Professional Carwashing & Detailing

The right way to reclaim

April 4, 2011

As the words “reclaim” and “reclamation” become more and more prevalent in today’s carwashing industry lexicon, there seems to still be a lot of uncertainty as to how a system works and which method of reclaim should be used. Industry experts, both on reclaiming water and system installation, are here to help with those questions and offer up tips on which costly and time-consuming mistakes to avoid before and after a system is installed.

Choosing a system
Charles Borchard, vice president of operations for the PurClean and PurWater divisions of New Wave Industries, said it is imperative to first know how the reclaim water will be used. “High-pressure pump applications are a natural choice as they are for high-volume water users. Friction material and undercarriage applications are also good choices for use.

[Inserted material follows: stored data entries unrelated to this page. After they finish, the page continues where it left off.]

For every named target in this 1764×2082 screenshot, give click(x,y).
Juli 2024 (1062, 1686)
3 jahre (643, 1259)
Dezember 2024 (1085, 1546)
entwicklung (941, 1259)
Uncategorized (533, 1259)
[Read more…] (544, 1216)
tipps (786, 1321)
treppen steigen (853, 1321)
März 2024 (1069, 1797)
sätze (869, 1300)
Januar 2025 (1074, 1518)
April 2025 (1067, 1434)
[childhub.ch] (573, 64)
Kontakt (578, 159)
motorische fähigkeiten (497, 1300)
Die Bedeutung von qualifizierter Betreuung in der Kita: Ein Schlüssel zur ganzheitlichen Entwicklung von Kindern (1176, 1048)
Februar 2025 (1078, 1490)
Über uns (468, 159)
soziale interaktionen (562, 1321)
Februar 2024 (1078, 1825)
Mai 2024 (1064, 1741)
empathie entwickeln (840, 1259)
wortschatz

Rinses and chemical applications should only use fresh water or spot-free water, unless you cannot discharge.”

Once you have established your reclaim water demand you need to figure out which way you want to reclaim and recycle your wash water, Borchard said. “Batch or on-demand systems both need some form of tanking to allow the solids to settle out.”

Tracy Smith, director of operations for Hydro Management Systems, said that in some washes he has seen customers only use reclaim water on their high-pressure applications. But he noted, “Using reclaim water on undercarriage, cloth and other misc. equipment can save 20 or more gallons of water per car.”

Ron Stits, president of Advanced Water Recycling, Inc. and general manager of Finish Line Car Wash and Detail Centers, said to get a system that is larger than one you might currently need. “More is not always better, but in this case it usually is. Plan for carwash volume growth. For one of our carwashes, I personally made the mistake of buying a unit with only slightly more output than I needed. I should have bought the next unit up from the one I bought.” Also, he added, “one of our customer’s washes has almost doubled their business since they installed their reclaim system six years ago. We recommended a larger higher quality unit than the one they purchased, but they said they did not want to spend the ‘extra’ money. We are selling them a new larger system this year.”

Smith suggested finding out how much water your tunnel uses to make sure the system can handle it. “Once your tunnel equipment is laid out, the tunnel equipment manufacturer can give you water usage chart on your tunnel layout.

Find a system that can handle your needs.” Smith also said to ask the following three questions:

  • What are the maintenance costs?
  • How much maintenance is required daily, weekly or monthly?
  • Does the system you are looking at put any restrictions on what you can use in your tunnel?

Assess and install
Jim Keller, president of Con-Serv Manufacturing, said that in the 40 years he has been in the industry, the most costly mistakes carwash operators make have to do with improper installation. “In that time, I have seen the most elaborate locations fall prey to faulty tanking, plumbing and installation, which are the most important prerequisites of having a reclaim system. The biggest, best and most expensive is worthless unless proper care is taken to assure the heart of the reclaim is installed flawlessly and the quality of the materials used is capable of transferring the spent water to the reclaim equipment.”

Keller said to make sure the exact size of the piping and tanking, and the quality of the materials is to the reclaim manufacturer’s specification. “Thin schedule pipe, poor and inadequate fittings, improper storage tanks or configuration of the tanks, will cause the majority of reclaim problems.”

Failure to engineer the proper distance of the storage tanks to the reclaim system can also cause damage to the pump, drastically reducing the amount of filtered water. Keller added that storage tank design is also very important since the tanks are virtually the first step in the process of cleaning and separating the solids, grease, oil, etc.

“Care,” Keller continued, “should be taken on the installation of the stub up plumbing to the reclaim, so that the shortest and most direct connection is used. Too many bends, turns and 90-degree elbows will lower the amount of water and pressure that the reclaim can produce.”

After the installation
Once a system has been installed, it is important to know every facet, nook and cranny of the system and to make sure it’s running properly under a preventative maintenance schedule.

Borchard advised to ask the suppliers and manufacturers how the water reclaim equipment works. And, he cautioned, “Ask what needs to be serviced and what the service intervals are, then do them.”

Stits said to get all performance guaranties in writing and get the remedies for any lack of performance in writing. Stits also said to “maintain your equipment like the manufacturers tell you to do. If you have enough respect for the manufacturer to buy their equipment you should also trust they know how it should be maintained. I find a lack of proper maintenance to be a common issue in many carwashes.”

Keller agreed, stating that operating the system to manufacturers’ specifications, keeping the storage tanks from accumulating an abnormal amount of sludge and solids will assure the system will produce good quality reclaim water. “Keep in mind that in most cases the manufacturer of reclaim equipment will not be on site holding the hand of the trades people installing the tanks, plumbing and electrical,” Keller said. “Be sure everyone involved in the installation is informed and have all of the drawings, manuals and access to the manufacturers’ contact information should a question arise.”